The Stephen Hopkins House
One of the Oldest in Providence!
This home of Declaration-signer Stephen Hopkins (1707 – 1785) is among the oldest still standing in Rhode Island and the oldest in Providence. Hopkins lived here with his family and their slaves, in eight rooms that are now chock-full of antiques, Hopkins’ personal heirlooms, and general 18th-century objects. The house played host to such luminaries as George Washington in 1776, on one of his four trips to Providence. Then-governor Nicholas Cooke wrote to Washington that “General [Nathanael] Greene [a Rhode Islander] having informed me that your Excellency proposed to set out for Providence this Day I do myself the Honor to acquaint that a House is prepared for you and your Lady.” Martha Washington did not accompany her husband to Providence, and in fact, Hopkins himself was not even present for Washington’s visit: he was at the time attending the Continental Congress in Philadelphia.

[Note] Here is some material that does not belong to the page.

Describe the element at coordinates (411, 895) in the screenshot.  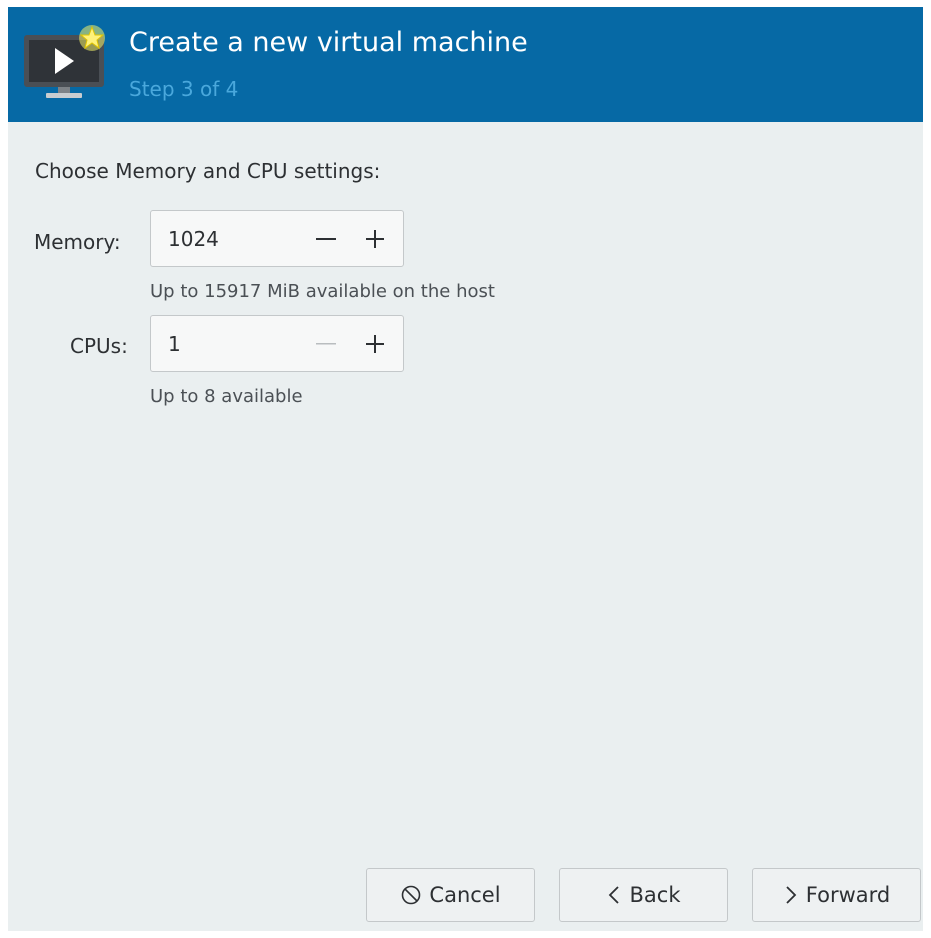
I see `cancel-circle-slash-icon` at that location.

Stephen Hopkins became embroiled in the first violent act of resistance to the British Crown in the colonies during the infamous Gaspee Affair, which predates the Boston Tea Party by a year. Serving as Chief Justice of the Rhode Island Supreme Court in 1772, Hopkins was strongly encouraged to make known the names of the men who had set fire to the British customs ship The Gaspee and kidnapped its captain, Lieut. Dudingston. The Crown wanted Hopkins to provide “a full and particular account of all the proceedings had and done by him for discovering and bringing to justice the persons who committed the aforesaid offence.” Hopkins promised to do so “without loss time.” Though he may have agreed to investigate the “offence,” Hopkins, a staunch patriot, apparently had no intention of doing so, as there is no record of any such written account.